One item on Insulza's agenda that won't please everyone, however, is passage of the Central American Free Trade Agreement. The OAS chief says CAFTA is a crucial step in furthering the cause of free trade and economic integration, though many members of Congress oppose it on protectionist, labor or environmental grounds.
"Most of the things that are said against CAFTA are not true," he said. "Of course, I'm personally in favor of CAFTA, and I assume that everyone working in this organization is also in favor."
Insulza said it's important that Congress approve the legislation, which he said "will certainly give new impulse to trade negotiations," and that there should be some political review of the Free Trade Area of the Americas initiative supported by the White House.

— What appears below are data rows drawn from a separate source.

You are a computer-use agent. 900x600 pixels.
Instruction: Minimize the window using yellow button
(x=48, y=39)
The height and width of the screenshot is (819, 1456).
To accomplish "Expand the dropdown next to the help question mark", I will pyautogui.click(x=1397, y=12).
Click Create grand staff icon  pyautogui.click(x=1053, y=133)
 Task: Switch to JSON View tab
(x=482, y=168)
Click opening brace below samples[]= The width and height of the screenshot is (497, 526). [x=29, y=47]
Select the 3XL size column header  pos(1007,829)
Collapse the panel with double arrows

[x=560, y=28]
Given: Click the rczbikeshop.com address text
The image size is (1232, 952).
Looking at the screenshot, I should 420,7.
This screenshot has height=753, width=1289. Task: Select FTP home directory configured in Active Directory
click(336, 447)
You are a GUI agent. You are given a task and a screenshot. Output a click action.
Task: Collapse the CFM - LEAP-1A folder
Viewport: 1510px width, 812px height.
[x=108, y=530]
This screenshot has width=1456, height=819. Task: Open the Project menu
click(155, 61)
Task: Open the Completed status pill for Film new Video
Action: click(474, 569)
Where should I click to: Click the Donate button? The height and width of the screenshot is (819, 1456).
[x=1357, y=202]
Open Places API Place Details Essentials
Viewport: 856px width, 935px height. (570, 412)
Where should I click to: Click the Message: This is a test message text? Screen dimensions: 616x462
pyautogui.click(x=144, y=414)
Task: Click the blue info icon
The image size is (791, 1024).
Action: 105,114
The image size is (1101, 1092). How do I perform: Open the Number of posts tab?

Meanwhile, relations between the OAS and the United States are "very good," insists Insulza, despite Washington's initial opposition to his candidacy.
"I've met President Bush, I've seen Rice several times, and I have daily access [to the State Department]," he said. "The United States is paying the largest amount of the OAS budget, and is helping in a lot of projects. They consult us regularly on Latin America."
This year, the OAS general budget is only $76 million — compared to $110 million in 1994. Most of the remaining 40% that doesn't come from the United States is contributed by only five countries: Canada, Argentina, Brazil, Mexico and Chile.
While the $76 million doesn't include allocations for special projects, says Insulza, it's clearly not enough to keep the OAS going.
"That's compounded by the fact that contributions are not paid on time," he complained. "We should raise the contributions to make them more according to each countries' level of development. We hope to have that issue solved by the end of this year."